“Grid has been super helpful for our small finance team. Instead of spending hours building a report, I can dedicate that time to strategic conversations and higher-level financial planning.”

Element451 is an AI-first CRM platform built specifically for higher education. They help institutions attract, enroll, and support students by bringing growth, operations, and student success together in one platform. The company was acquired by a private equity firm in November 2024.
Element451 has been growing rapidly, transitioning from startup to scale-up — and attracting more sophisticated investment interest in the process. That shift brought a steady increase in requests from investors, board members, and other stakeholders for key financials to evaluate growth, efficiency, and risk.
Fulfilling these reporting requests was highly manual and labor-intensive for Victoria Gahn, the company’s Accounting Manager and sole finance team member.
With insights scattered across different sources, Victoria was compiling every request by manually reconciling customer and deal data, subscription details, and accounting records.
This fragmentation meant a single board reporting request could take her anywhere from 15 minutes to two hours. And with requests coming in at least weekly, Victoria was spending hours on reporting that could have gone toward strategic analysis and financial planning.
Victoria also recognized an opportunity to better equip internal teams with timely, consistent data throughout the sales cycle. She knew that centralizing information would make renewals, upsells, and revenue planning more proactive and data-driven.
It was clear to Element451’s leadership that transparency was key to getting the company to the next stage of growth. They needed a way to provide real-time dashboards for stakeholders and direct access to customer and revenue data for teams across the organization.
That’s when Element451’s CEO found Grid.
To start, Victoria spearheaded a rapid integration, loading historical data for 200 customers and connecting Grid to HubSpot and QuickBooks. The Grid team supported her at every step through a dedicated Slack channel.
With Grid, Element451 has replaced ad-hoc, manual reporting with live, self-serve access to the metrics their board and investors care about most.
Within a few weeks, the company launched a dedicated board dashboard that external stakeholders log into directly, eliminating the wait for one-off reports.
Anyone granted access can now monitor ARR and, with a few clicks, drill into the customers driving those numbers — which accounts contribute most, what they own, how long they’ve been with Element451, and how their impact has grown over time. “Grid visualizes all of this in a way that’s easy for anyone to digest,” highlights Victoria.
Internally, sales and revenue leaders now check Grid several times a week. “What used to require digging through five different areas in HubSpot now takes just two clicks in Grid,” notes Victoria.
With a unified view of customer history, the account management team enters renewal and upsell conversations equipped with start dates, products owned, and clear areas for expansion.
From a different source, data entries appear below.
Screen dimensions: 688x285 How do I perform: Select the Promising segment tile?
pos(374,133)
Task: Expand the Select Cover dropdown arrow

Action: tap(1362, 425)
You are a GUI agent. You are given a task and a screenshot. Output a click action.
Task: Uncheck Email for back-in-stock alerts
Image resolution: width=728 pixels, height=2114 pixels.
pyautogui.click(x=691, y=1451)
Additionally, sales leadership relies on real-time ARR movements to inform strategy.
Insights also flow seamlessly between Grid and HubSpot via the push-to-CRM feature. Core metrics like ARR and contract dates are written back into CRM fields, so reps quickly see revenue context alongside their everyday contact and deal data.
Grid tracks contracted ARR to show future revenue from signed deals, so leaders can plan growth and cash needs with confidence. Victoria and Element451’s leadership also utilize Grid’s budgeting capabilities to compare projected spend with actual expenses.
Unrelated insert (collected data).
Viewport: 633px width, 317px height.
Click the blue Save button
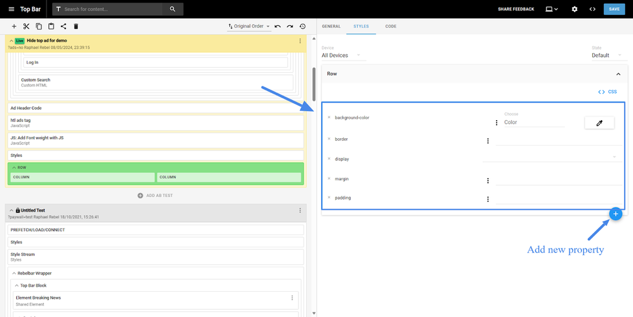coord(614,9)
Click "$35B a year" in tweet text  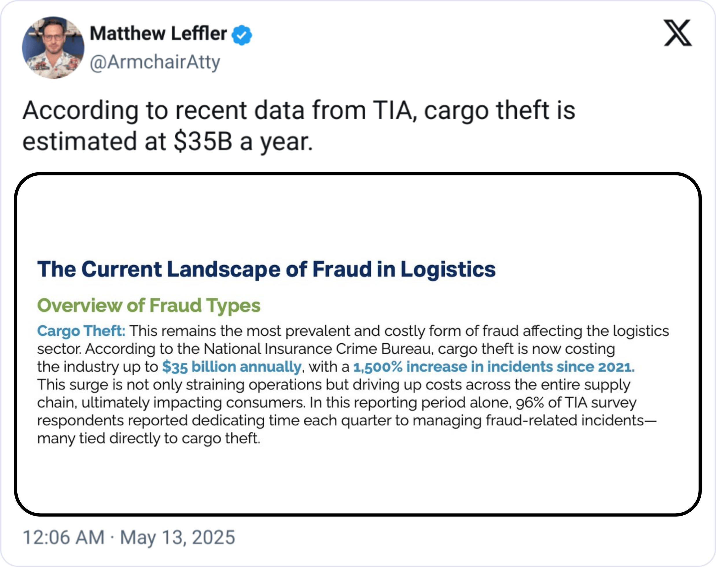point(243,141)
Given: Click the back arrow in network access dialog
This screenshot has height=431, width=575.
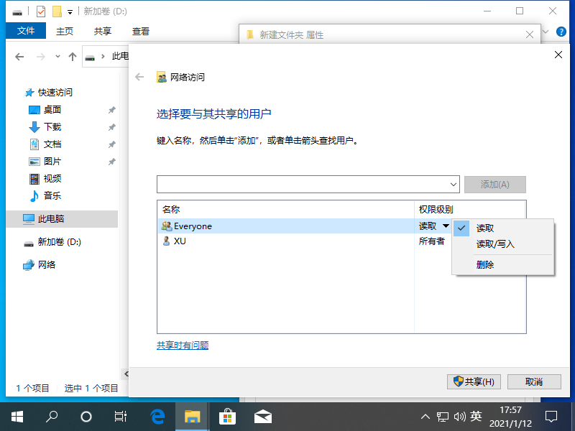Looking at the screenshot, I should click(139, 78).
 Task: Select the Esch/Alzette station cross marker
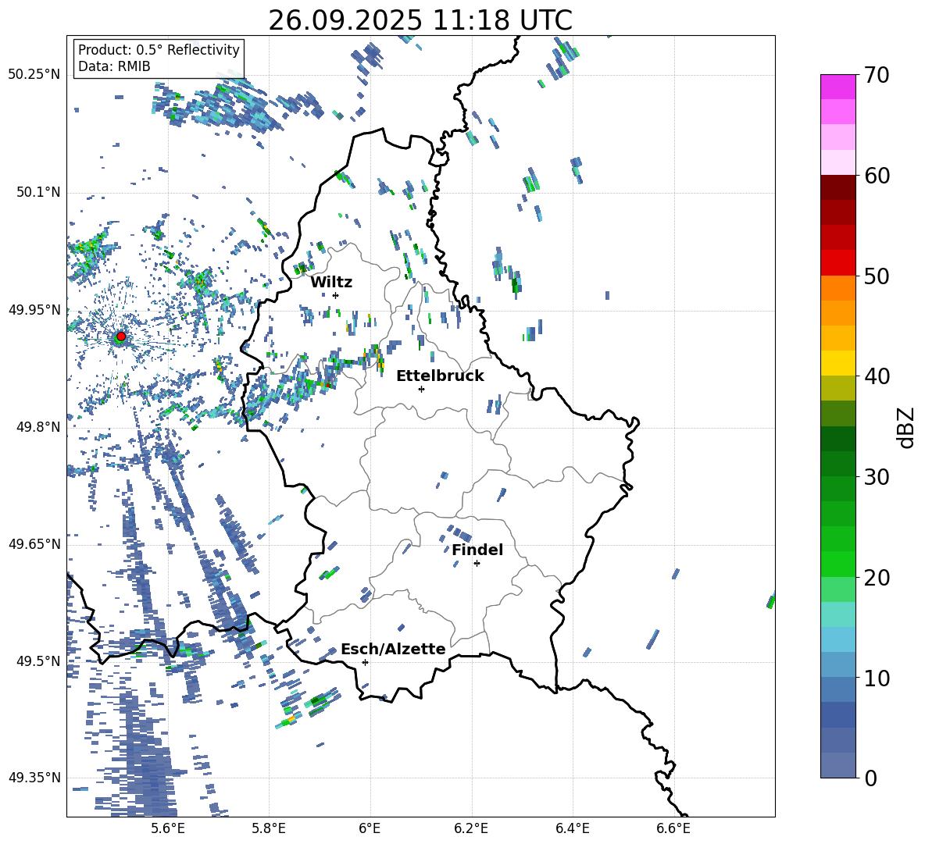(x=365, y=662)
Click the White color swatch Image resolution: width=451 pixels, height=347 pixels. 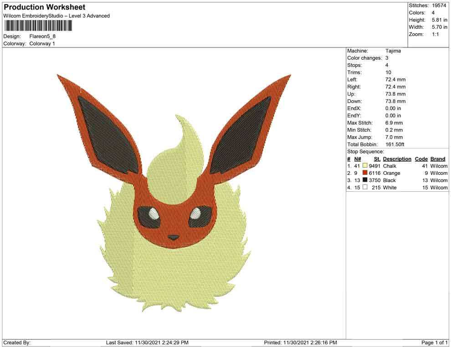pyautogui.click(x=365, y=188)
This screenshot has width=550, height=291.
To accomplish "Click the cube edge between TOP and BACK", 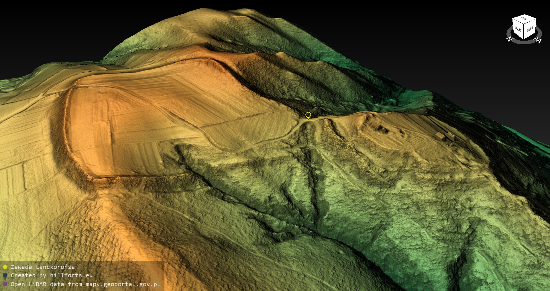I will tap(518, 21).
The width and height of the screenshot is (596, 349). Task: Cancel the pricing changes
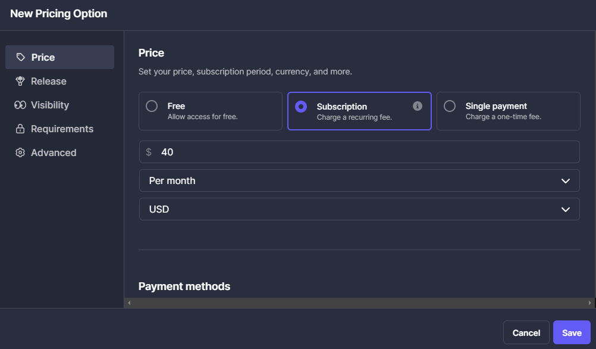(x=526, y=332)
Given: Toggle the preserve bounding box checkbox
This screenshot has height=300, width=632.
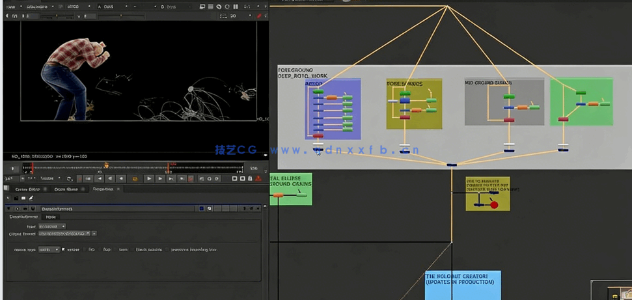Looking at the screenshot, I should tap(167, 249).

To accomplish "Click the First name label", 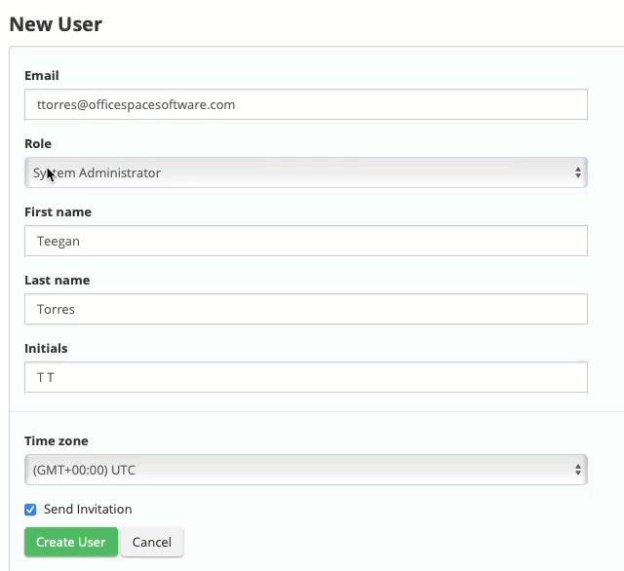I will point(58,212).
When new questions arise, Victoria uses Grid’s AI analyst to build a fresh report. She simply describes what she wants in plain language, and the analyst generates a working version that she can refine.
With Grid, reporting has transformed from a reactive, manual task into a proactive, self‑serve capability that gives leaders across the business the visibility they need to make faster, better decisions. The shift has also allowed Victoria to reclaim meaningful time in her week to focus on strategic finance work, deepen her learning, and participate in higher‑level growth conversations.
Element451’s leadership and board now operate from a shared, always-current view of ARR, customers, and pipeline. That foundation helped position the business for a successful private equity acquisition and continues to support Element451’s growth.
The results?
Victoria knows the company’s use of Grid will only expand as reporting expectations rise under its new private equity ownership. The team is investing more time in building targeted dashboards that segment by product, customer type, and issue area to surface specific opportunities across the business.